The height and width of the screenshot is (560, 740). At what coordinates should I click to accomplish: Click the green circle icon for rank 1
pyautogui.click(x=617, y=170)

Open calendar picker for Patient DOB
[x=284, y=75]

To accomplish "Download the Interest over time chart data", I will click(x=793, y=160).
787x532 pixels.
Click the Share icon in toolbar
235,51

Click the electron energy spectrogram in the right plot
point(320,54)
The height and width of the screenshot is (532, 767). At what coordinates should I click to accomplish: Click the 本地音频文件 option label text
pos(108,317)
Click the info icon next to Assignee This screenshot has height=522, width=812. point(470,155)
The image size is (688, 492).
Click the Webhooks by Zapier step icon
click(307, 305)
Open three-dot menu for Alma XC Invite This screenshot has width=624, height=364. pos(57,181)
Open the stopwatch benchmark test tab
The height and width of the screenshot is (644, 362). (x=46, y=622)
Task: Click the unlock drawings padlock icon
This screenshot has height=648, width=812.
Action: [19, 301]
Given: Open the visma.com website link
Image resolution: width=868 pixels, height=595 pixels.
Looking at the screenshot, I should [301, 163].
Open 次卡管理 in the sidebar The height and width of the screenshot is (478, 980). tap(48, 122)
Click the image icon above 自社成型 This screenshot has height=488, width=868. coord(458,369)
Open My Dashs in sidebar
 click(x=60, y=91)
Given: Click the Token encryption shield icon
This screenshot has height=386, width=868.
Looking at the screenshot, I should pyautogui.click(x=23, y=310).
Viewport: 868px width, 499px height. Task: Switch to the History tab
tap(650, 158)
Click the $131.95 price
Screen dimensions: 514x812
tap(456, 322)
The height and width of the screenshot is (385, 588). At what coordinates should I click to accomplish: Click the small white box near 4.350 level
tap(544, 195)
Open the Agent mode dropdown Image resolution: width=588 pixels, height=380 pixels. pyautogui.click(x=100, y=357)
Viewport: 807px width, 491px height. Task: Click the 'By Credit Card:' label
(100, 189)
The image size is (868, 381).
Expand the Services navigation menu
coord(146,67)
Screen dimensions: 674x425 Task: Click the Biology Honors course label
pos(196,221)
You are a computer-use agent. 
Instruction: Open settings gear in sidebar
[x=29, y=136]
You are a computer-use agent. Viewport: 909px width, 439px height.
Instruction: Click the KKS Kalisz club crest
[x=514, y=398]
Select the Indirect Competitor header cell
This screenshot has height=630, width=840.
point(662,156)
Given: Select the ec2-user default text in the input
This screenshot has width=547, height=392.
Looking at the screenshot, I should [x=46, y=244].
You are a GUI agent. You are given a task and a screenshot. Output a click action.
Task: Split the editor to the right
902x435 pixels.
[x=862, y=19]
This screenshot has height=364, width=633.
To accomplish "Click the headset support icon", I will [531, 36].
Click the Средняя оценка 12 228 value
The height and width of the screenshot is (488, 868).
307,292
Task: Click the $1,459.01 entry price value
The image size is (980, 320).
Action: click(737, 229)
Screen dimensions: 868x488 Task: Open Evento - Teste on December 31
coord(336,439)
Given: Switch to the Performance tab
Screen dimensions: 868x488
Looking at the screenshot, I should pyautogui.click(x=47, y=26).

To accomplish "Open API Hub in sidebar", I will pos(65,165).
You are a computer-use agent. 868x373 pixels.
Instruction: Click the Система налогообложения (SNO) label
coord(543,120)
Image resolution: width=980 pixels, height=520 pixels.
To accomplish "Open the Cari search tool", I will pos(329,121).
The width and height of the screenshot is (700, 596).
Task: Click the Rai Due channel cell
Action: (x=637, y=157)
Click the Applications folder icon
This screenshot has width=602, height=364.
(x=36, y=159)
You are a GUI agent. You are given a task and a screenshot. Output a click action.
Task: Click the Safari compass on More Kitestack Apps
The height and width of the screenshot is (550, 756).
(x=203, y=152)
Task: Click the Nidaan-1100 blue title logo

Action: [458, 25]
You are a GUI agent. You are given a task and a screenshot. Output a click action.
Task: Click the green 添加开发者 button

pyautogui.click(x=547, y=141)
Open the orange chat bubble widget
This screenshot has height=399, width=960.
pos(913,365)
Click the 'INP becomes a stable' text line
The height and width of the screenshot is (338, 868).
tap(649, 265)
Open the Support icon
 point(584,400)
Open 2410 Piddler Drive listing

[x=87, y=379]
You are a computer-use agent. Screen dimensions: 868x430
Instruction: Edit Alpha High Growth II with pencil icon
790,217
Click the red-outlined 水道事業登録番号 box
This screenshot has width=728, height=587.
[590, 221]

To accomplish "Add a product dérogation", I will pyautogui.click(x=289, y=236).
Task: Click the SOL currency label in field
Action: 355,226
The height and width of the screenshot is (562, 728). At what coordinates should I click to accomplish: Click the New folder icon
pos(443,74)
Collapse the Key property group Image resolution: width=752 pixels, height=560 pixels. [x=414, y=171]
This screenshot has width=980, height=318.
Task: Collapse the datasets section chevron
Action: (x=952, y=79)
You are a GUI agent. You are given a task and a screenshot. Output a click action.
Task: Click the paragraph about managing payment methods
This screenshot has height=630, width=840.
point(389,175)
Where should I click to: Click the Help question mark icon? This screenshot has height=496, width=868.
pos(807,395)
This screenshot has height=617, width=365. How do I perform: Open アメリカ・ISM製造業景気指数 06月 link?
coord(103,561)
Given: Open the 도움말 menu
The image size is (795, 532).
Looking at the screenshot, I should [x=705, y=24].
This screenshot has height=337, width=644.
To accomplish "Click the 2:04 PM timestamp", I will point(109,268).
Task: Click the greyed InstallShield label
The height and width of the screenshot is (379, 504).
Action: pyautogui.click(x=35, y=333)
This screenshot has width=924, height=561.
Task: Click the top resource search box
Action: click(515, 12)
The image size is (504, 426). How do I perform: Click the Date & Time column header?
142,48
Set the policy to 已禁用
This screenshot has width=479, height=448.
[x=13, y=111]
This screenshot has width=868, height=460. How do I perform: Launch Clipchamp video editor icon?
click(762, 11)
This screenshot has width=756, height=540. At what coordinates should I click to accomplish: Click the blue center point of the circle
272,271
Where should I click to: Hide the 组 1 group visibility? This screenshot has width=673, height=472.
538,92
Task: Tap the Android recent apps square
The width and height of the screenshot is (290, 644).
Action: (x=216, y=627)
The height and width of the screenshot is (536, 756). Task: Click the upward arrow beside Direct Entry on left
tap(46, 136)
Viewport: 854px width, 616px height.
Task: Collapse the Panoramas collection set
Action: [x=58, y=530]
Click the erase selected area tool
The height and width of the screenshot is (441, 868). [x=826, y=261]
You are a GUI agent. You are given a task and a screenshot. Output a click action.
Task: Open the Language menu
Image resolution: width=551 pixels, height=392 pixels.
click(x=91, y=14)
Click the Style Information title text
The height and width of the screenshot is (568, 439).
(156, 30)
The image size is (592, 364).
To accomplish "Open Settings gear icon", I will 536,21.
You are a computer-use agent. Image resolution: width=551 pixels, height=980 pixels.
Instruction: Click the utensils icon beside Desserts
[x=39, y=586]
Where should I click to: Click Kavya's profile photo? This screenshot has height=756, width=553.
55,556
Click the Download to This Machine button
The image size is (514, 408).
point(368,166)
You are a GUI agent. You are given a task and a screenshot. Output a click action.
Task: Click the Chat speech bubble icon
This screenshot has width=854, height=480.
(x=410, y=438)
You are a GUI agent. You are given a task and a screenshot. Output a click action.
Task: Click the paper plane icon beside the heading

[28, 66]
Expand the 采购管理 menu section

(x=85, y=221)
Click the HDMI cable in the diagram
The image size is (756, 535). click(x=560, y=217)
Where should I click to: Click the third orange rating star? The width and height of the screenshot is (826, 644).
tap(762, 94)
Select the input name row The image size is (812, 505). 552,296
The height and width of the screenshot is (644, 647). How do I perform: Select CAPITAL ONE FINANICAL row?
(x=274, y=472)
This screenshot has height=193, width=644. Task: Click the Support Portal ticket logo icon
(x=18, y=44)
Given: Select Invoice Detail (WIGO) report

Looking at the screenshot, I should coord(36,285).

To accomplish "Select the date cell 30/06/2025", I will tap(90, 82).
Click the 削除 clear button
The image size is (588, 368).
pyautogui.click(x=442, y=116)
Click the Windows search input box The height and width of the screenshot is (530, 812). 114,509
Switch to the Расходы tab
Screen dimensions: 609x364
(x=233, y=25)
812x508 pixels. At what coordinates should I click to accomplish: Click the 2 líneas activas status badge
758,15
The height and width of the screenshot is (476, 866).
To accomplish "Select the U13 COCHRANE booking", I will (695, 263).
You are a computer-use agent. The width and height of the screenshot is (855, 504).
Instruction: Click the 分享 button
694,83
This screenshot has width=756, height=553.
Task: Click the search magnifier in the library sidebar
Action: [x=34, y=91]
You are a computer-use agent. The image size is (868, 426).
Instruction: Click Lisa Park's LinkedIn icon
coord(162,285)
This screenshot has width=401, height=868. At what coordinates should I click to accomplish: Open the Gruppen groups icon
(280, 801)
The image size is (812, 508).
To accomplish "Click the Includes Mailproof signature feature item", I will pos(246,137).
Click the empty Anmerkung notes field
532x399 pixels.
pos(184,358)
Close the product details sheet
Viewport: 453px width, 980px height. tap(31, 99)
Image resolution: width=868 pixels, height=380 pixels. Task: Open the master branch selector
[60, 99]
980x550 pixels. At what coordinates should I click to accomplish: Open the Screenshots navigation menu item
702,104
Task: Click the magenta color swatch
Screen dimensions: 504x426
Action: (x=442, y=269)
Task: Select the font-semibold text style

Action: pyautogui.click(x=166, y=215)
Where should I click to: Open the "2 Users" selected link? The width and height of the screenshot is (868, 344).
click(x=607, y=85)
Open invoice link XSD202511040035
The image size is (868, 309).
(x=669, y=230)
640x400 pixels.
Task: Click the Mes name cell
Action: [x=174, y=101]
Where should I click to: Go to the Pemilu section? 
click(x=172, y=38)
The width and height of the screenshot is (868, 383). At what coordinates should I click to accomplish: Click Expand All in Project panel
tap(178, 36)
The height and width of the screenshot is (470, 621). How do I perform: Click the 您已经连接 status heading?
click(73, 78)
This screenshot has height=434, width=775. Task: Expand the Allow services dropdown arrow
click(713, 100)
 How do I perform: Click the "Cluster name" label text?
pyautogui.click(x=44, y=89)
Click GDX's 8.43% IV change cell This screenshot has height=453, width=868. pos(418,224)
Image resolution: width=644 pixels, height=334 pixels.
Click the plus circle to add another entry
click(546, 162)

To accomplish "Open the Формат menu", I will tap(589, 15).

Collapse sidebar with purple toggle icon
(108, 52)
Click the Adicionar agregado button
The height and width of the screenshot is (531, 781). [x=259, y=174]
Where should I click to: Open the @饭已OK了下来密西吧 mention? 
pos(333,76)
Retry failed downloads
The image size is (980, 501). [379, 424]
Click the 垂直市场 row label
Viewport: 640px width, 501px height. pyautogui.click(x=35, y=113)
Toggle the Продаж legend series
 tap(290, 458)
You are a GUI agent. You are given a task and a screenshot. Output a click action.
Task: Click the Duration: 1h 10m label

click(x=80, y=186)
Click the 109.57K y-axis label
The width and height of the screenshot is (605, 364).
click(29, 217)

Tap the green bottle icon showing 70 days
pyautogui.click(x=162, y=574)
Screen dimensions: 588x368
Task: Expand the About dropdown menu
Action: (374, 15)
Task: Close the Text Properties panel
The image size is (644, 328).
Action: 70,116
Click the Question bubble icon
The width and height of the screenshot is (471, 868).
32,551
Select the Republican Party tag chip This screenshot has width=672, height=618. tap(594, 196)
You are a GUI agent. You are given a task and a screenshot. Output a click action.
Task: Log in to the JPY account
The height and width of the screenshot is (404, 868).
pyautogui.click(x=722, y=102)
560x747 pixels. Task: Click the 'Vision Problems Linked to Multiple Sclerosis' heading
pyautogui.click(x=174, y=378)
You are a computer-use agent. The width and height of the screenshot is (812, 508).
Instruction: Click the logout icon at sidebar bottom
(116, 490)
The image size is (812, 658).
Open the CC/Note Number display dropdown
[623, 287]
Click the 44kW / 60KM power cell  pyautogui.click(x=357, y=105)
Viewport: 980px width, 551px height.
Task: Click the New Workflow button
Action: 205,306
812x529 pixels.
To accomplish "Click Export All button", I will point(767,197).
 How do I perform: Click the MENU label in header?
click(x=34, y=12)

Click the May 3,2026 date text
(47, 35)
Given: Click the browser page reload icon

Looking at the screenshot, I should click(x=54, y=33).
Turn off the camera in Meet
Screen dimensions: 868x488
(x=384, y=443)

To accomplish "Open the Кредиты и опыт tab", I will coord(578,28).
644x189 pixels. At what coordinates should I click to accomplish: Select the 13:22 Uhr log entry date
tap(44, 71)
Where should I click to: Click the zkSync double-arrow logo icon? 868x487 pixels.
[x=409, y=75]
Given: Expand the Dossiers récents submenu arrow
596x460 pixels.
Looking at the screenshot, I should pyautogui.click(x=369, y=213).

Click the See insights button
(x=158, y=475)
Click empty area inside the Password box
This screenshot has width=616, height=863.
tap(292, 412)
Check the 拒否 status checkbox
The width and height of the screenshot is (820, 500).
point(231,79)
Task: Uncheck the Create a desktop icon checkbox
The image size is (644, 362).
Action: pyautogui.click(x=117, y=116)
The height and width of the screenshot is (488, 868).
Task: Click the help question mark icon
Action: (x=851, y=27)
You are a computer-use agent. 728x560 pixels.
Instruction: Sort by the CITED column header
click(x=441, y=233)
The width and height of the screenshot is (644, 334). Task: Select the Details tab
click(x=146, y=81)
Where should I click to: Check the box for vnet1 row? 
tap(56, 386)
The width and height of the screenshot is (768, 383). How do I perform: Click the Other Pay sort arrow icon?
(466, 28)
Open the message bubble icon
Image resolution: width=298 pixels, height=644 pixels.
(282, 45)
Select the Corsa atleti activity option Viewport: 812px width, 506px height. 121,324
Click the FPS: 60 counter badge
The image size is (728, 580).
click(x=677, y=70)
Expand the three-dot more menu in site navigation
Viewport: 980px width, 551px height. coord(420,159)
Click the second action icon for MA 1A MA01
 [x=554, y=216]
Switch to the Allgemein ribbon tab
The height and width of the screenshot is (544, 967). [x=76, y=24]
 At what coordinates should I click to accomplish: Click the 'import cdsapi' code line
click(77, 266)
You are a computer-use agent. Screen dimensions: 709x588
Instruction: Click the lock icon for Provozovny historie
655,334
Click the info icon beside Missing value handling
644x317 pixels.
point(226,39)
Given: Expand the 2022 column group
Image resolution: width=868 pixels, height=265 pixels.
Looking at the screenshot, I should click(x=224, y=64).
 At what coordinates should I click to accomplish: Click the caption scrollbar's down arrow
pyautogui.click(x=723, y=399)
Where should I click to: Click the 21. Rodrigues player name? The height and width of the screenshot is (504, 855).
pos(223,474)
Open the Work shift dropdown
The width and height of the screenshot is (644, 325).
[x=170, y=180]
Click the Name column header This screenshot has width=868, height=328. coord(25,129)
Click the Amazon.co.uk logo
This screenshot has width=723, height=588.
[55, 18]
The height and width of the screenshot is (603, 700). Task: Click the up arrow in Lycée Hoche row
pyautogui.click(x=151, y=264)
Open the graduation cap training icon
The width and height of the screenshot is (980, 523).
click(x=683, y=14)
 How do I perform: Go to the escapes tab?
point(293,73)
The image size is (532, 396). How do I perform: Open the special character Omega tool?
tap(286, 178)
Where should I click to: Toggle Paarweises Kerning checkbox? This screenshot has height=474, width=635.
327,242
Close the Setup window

----

Turn the records from the line with "Open 次卡管理 in" to the line with "point(662,156)", both included, into a numbered list with one line per item, leaving out any blank lines.

▸ **Response to this exercise**
1. Open 次卡管理 in the sidebar The height and width of the screenshot is (478, 980). tap(48, 122)
2. Click the image icon above 自社成型 This screenshot has height=488, width=868. coord(458,369)
3. Open My Dashs in sidebar
4.  click(x=60, y=91)
5. Given: Click the Token encryption shield icon
6. This screenshot has height=386, width=868.
7. Looking at the screenshot, I should pyautogui.click(x=23, y=310).
8. Viewport: 868px width, 499px height. Task: Switch to the History tab
9. tap(650, 158)
10. Click the $131.95 price
11. Screen dimensions: 514x812
12. tap(456, 322)
13. The height and width of the screenshot is (385, 588). At what coordinates should I click to accomplish: Click the small white box near 4.350 level
14. tap(544, 195)
15. Open the Agent mode dropdown Image resolution: width=588 pixels, height=380 pixels. pyautogui.click(x=100, y=357)
16. Viewport: 807px width, 491px height. Task: Click the 'By Credit Card:' label
17. (100, 189)
18. The image size is (868, 381).
19. Expand the Services navigation menu
20. coord(146,67)
21. Screen dimensions: 674x425 Task: Click the Biology Honors course label
22. pos(196,221)
23. You are a computer-use agent. 
24. Instruction: Open settings gear in sidebar
25. [x=29, y=136]
26. You are a computer-use agent. Viewport: 909px width, 439px height.
27. Instruction: Click the KKS Kalisz club crest
28. [x=514, y=398]
29. Select the Indirect Competitor header cell
30. This screenshot has height=630, width=840.
31. point(662,156)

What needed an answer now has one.